[Stored records]
========================================================================

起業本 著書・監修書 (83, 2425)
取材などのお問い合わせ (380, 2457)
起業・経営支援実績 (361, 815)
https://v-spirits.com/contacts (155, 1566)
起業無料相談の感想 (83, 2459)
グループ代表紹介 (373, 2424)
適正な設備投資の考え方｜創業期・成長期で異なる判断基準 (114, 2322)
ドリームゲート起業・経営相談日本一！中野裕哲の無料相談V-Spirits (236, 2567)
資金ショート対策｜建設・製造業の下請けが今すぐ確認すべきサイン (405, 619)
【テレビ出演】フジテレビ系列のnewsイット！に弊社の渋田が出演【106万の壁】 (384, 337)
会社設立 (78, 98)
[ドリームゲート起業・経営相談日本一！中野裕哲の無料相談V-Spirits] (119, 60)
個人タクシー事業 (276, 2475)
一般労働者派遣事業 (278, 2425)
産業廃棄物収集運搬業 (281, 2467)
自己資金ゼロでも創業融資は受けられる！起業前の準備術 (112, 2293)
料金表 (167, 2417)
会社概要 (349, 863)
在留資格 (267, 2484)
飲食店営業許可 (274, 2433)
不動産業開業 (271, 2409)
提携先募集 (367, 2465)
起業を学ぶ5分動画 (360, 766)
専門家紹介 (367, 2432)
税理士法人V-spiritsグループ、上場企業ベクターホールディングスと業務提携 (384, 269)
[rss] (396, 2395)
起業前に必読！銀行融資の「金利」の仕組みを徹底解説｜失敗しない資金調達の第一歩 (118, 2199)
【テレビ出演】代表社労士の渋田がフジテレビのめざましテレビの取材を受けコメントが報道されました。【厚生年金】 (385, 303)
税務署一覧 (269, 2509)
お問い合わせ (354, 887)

========================================================================

=== EXERCISE GOAL ===
Your answer should be a single number: the count of lines in the records that contain "経営相談日本一".

=== REPLY TO THE EXERCISE ===
2